One of the country’s largest health insurers warned Thursday that it may leave the ObamaCare exchanges within two years, delivering a shock announcement that could ripple through the marketplace.
At a shareholder meeting Thursday, UnitedHealthcare cast doubt on its ability to carry plans on the healthcare law’s exchanges beyond 2016, offering a more grim financial outlook than it had previously expected.
“In recent weeks, growth expectations for individual exchange participation have tempered industrywide," said Stephen Hemsley, the company's CEO.
"Co-operatives have failed, and market data has signaled higher risks and more difficulties while our own claims experience has deteriorated, so we are taking this proactive step,” he said.

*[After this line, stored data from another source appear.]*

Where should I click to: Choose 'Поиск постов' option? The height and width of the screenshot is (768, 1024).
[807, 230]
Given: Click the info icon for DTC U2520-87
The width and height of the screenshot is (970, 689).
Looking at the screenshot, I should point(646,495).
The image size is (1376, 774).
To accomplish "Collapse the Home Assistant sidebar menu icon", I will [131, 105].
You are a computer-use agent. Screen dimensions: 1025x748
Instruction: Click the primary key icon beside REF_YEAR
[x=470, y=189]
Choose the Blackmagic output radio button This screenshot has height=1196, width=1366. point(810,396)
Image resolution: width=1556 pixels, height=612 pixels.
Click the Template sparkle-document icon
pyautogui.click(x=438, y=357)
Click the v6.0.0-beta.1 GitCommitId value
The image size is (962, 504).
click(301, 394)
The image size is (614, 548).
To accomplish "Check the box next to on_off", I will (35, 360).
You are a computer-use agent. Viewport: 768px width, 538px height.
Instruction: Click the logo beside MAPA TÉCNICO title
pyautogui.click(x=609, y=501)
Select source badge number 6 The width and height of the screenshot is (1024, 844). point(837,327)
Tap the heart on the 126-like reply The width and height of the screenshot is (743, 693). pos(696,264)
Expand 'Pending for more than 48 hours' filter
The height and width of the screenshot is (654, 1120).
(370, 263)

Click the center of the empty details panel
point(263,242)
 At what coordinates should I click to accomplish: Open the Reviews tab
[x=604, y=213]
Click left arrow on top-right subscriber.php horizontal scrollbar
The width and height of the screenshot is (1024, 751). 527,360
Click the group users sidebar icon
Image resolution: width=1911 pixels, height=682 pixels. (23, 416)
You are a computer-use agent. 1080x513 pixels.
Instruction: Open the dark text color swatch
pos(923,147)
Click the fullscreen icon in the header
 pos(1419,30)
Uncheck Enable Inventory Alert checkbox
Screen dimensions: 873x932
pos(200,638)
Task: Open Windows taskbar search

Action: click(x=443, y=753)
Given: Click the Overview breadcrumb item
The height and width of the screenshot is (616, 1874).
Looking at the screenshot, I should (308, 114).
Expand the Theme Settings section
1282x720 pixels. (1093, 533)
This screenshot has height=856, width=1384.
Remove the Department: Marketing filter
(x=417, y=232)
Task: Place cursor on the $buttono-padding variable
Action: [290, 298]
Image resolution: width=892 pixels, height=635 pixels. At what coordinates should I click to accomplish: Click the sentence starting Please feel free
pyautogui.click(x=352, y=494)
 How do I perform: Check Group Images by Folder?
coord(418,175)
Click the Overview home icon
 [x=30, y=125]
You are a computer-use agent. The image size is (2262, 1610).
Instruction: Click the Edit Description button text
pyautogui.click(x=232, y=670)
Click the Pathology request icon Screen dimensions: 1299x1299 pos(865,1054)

The company's statement said it will be “evaluating the viability of the insurance exchange product segment and will determine during the first half of 2016 to what extent it can continue to serve the public exchange markets in 2017.”
It also projected that its fourth-quarter revenue will be $425 million less than expected — amounting to 26 cents in earnings per share.
The company also announced it has “pulled back” on marketing plans for 2016.
Hemsley's mention of the ObamaCare co-operatives, or co-ops, refers to the half-dozen startup insurers that have collapsed in the past few weeks.
Opponents of the healthcare law have seized on the closure of the co-op insurers, which were intended to increase competition, and highlighted the troubles in hearings on Capitol Hill.
Fewer than half of the original 23 co-ops are still running, and only a handful are on solid financial footing.